§ **WORK ORDER**
Transcribe only the lines from the one containing "Open sponsor link 江苏智简云计算高防BGP" through the final line of the entries below, exactly, and exclude the pictures.

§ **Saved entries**

※

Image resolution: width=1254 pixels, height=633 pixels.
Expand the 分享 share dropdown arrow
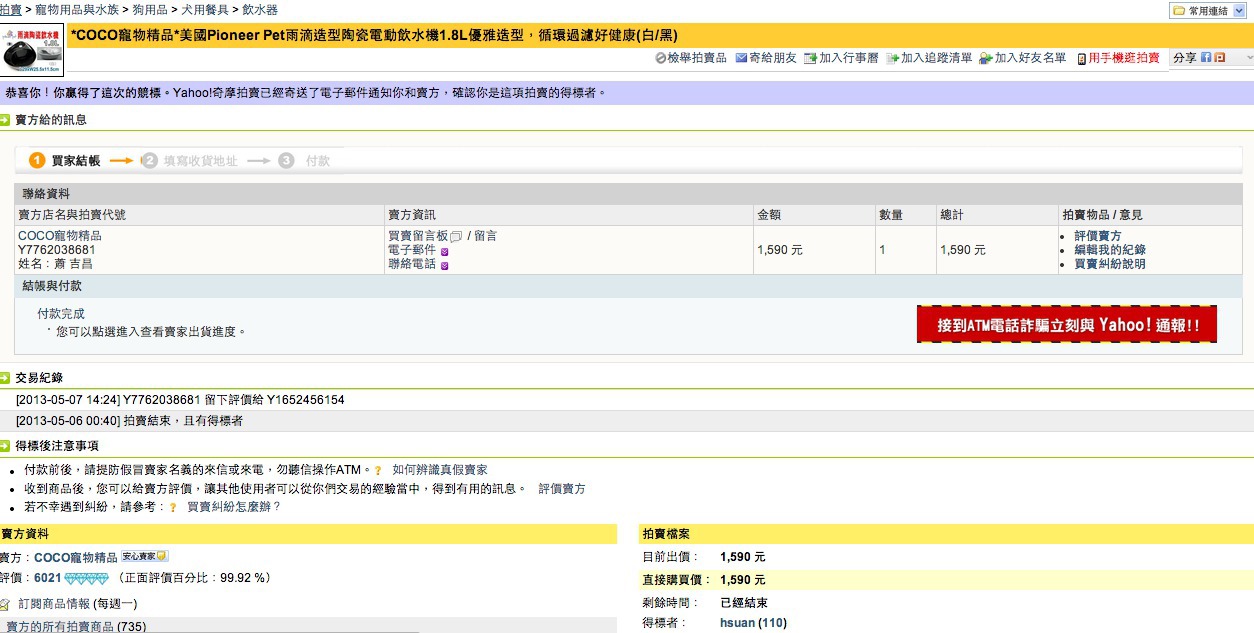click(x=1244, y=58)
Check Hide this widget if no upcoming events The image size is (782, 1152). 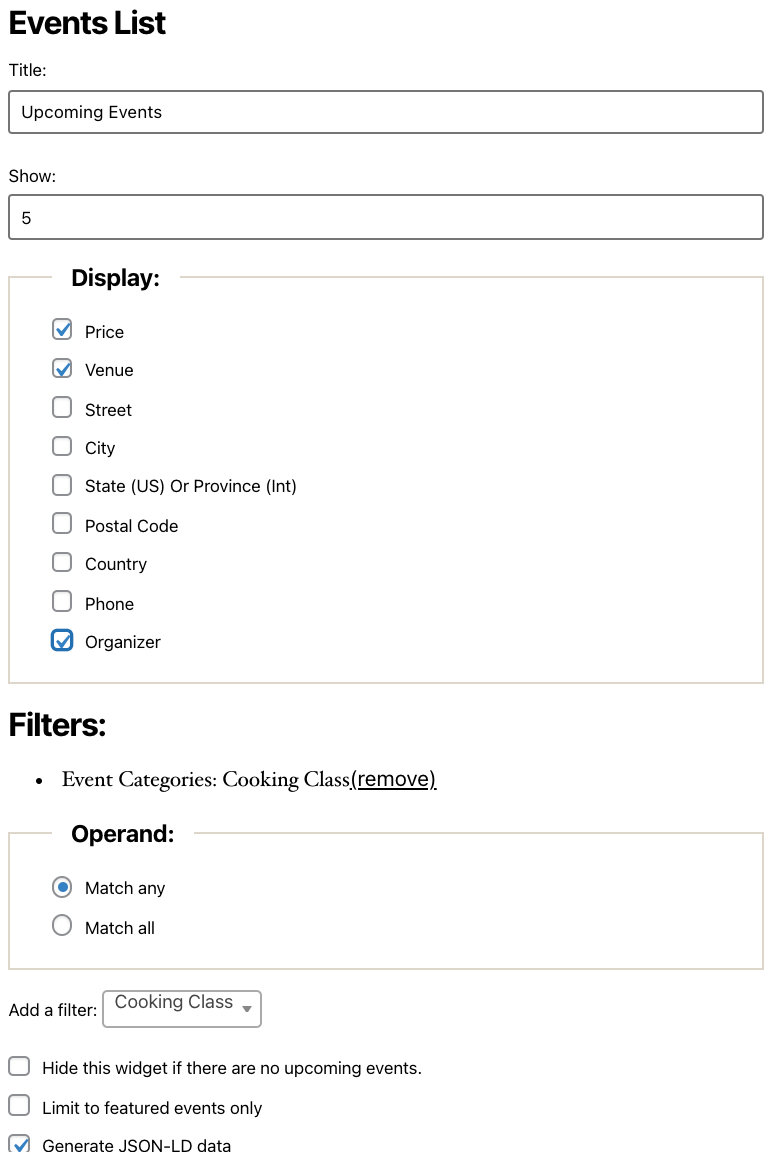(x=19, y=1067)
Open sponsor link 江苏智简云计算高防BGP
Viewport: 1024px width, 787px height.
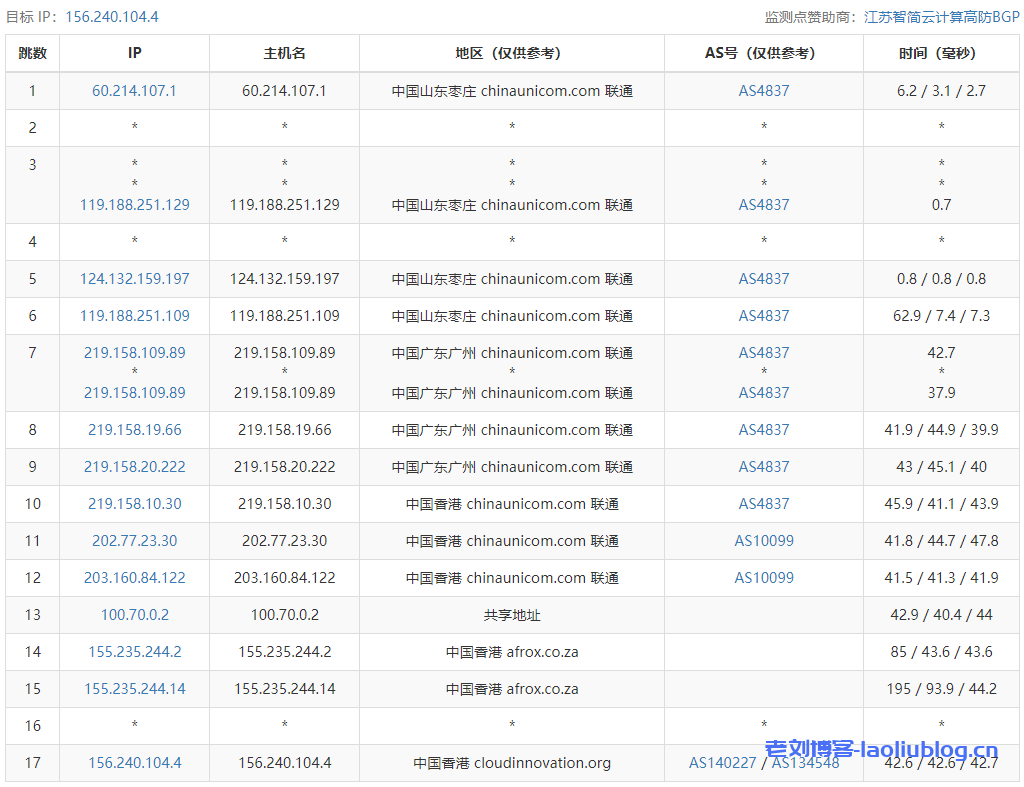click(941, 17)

※

§ **WRITTEN SOLUTION**
Open sponsor link 江苏智简云计算高防BGP
Viewport: 1024px width, 787px height.
click(941, 17)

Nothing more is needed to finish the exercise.